First, I prepared the environment with a Linux distribution using the most famous and widely used in desktop environment: Ubuntu (12.04 LTS). The operating system does not provide native support for Mono, which you need to download and install through the Synaptic package manager or through the terminal using the following command:

sudo apt-get install mono-complete


The package mono-complete installs pretty much everything, both the runtime libraries for developing applications based on that framework.

Next, I chose the MonoDevelop IDE to compile the M2Mqtt library with the Mono compiler and to be able to create a simple console application to test.
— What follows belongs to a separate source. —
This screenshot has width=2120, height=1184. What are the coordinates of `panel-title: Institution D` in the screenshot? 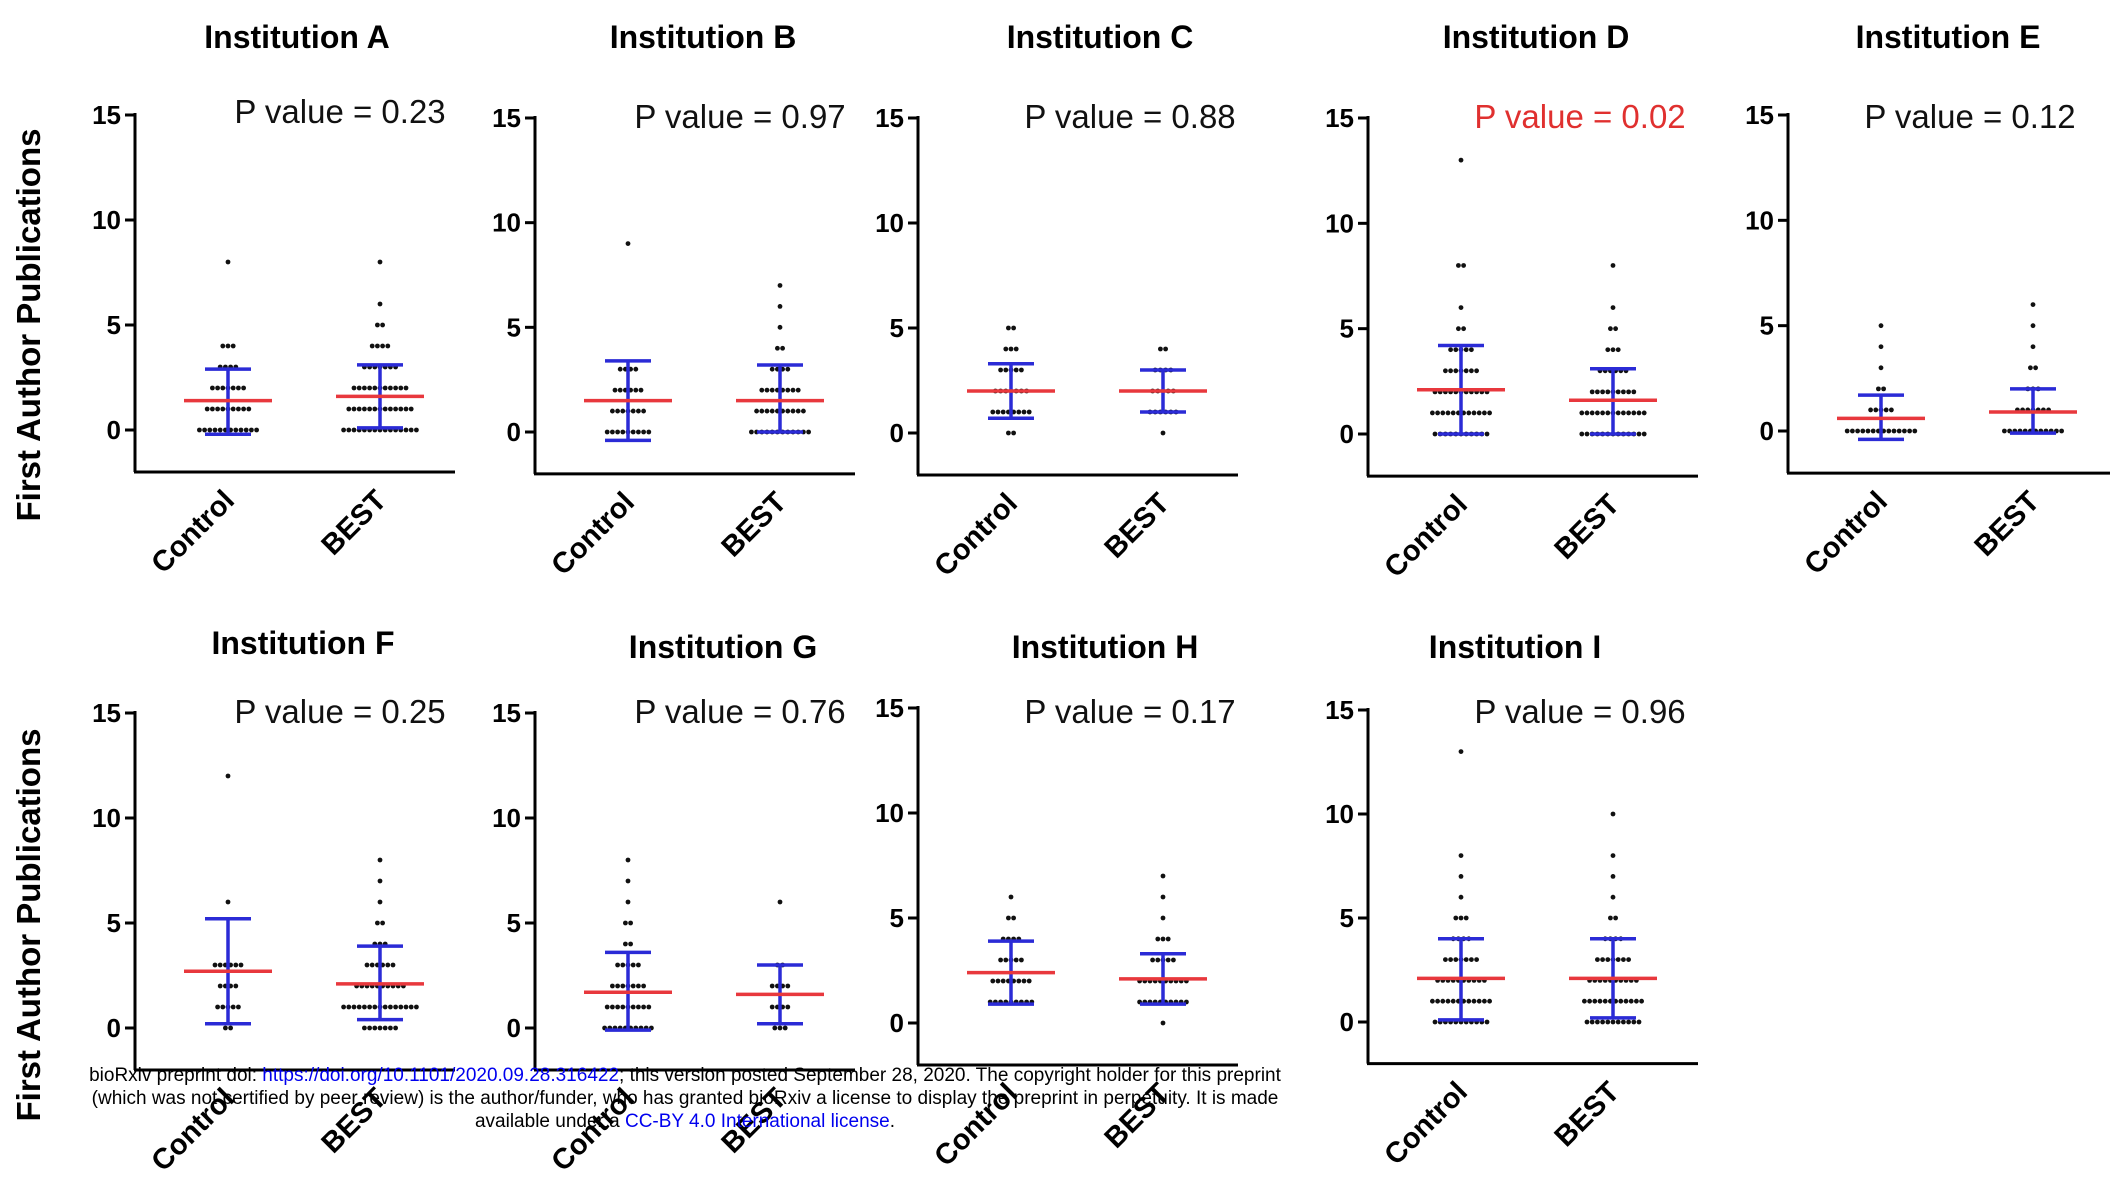 It's located at (1536, 37).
Even in this case, we can make use of Synaptic or the command:

sudo apt-get install monodevelop

Taking advantage of this IDE, I created a new solution and a new project file which I loaded on CodePlex, so that now the library is perfectly compilable with all versions of the .Net Framework (Desktop, Compact and Micro) with Mono in that environment Linux.
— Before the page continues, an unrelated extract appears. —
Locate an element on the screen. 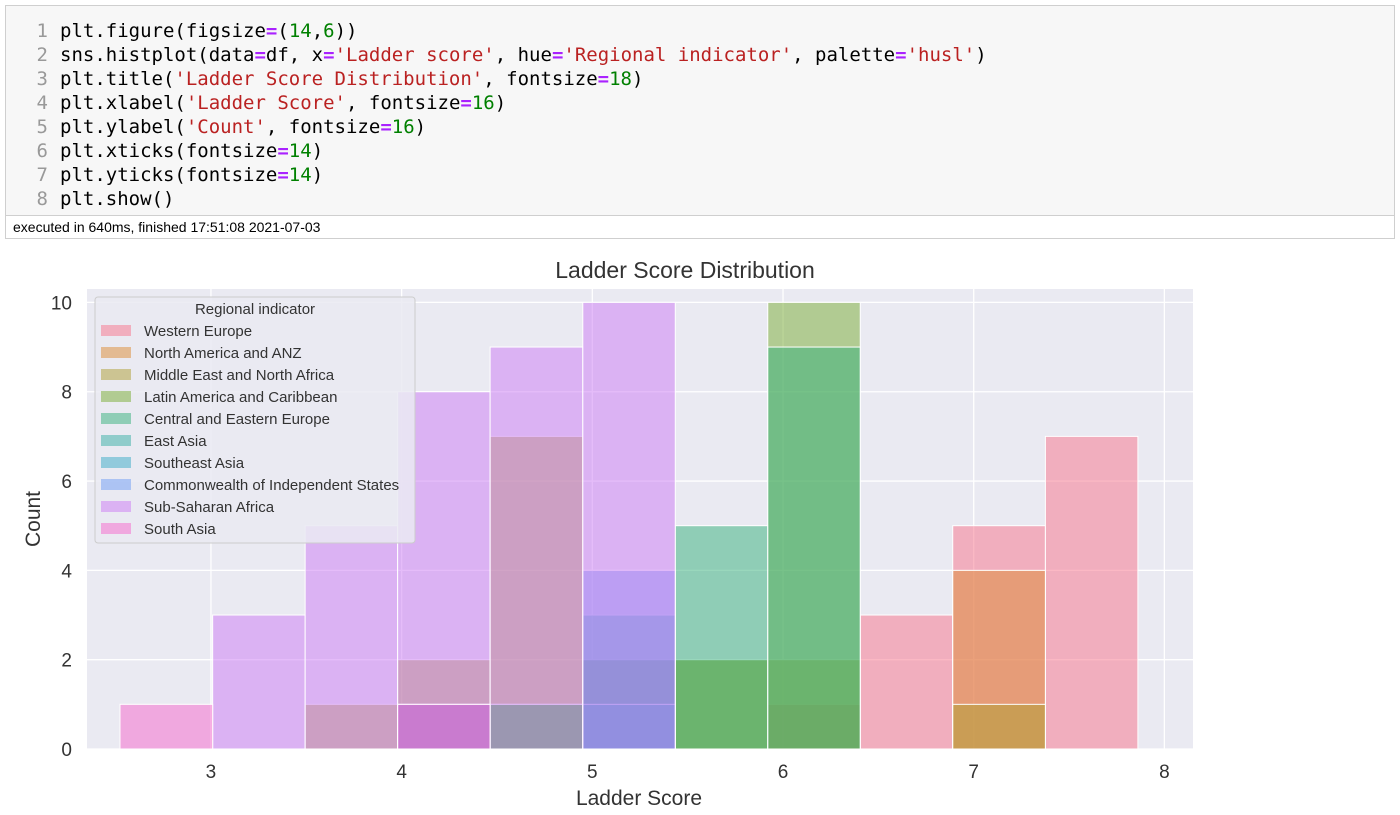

To run the tests, I decided not to use the usual RSMB of IBM (under Windows), but the Mosquitto broker, which is also available in the Ubuntu repositories and then easily installed from Synaptic or through:

sudo apt-get install mosquitto

sudo apt-get install mosquitto-clients


The package installs the broker mosquitto while mosquitto-clients installs two sample client (mosquitto_pub and mosquitto_sub) for publishing and subscribing to the message broker. Once installed, no configuration is necessary, because the broker is automatically started and is now listening on port MQTT by default, ie 1883.

   1: using System;
   2: using uPLibrary.Networking.M2Mqtt;
   3: using System.Net;
   4: using System.Text;
   6: namespace M2MqttTest
   7: {
   8:     class MainClass
   9:     {
  10:         public static void Main (string args)
  11:         {
  12:             MqttClient client = new MqttClient(IPAddress.Parse(""));
  13:             client.Connect("testmono");
  15:             client.MqttMsgPublishReceived += HandleClientMqttMsgPublishReceived;            
  16:             client.Subscribe(new string { "sensors/temp" }, new byte { 1 });
  18:             //client.Publish("sensors/temp", Encoding.UTF8.GetBytes("35"), 1);
  20:             Console.ReadLine();
  22:         }
  24:         static void HandleClientMqttMsgPublishReceived (object sender, uPLibrary.Networking.M2Mqtt.Messages.MqttMsgPublishEventArgs e)
  25:         {
  26:             Console.WriteLine(Encoding.UTF8.GetString(e.Message));
  27:         }
  28:     }
  29: }

The console application, created with MonoDevelop, is rather trivial, since it connects to the broker (mosquitto in this case) and subscribes to the topic "sensors / temp", wanting to simulate that is "listening" to a sensor that publishes temperature values​​. The publisher is simulated through the use of client mosquitto_pub with the simple command line:

mosquitto_pub –t sensors/temp –q 1 –m 32

Where the parameter "t" identifies the topic, "q" indicates the QoS according to the MQTT protocol and "m" is the message to be transmitted (in this case a temperature value, ie. 32 °C).

From the image below, we can see that the result is properly captured and displayed on the console by the test application that uses my library.


Similarly, you can use the test application as a publisher and the client mosquitto_sub to receive messages through the following command:

mosquitto_sub –t sensors/temp –q 1


In conclusion, although there are excellent MQTT clients on Internet that can be used without problems on Linux (the same Mosquitto client libraries or many others written in C++, Java or Python), for those who wish can continue to use my library thanks to the support Mono. The next step may be to use this library on an embedded system based on Raspberry Pi!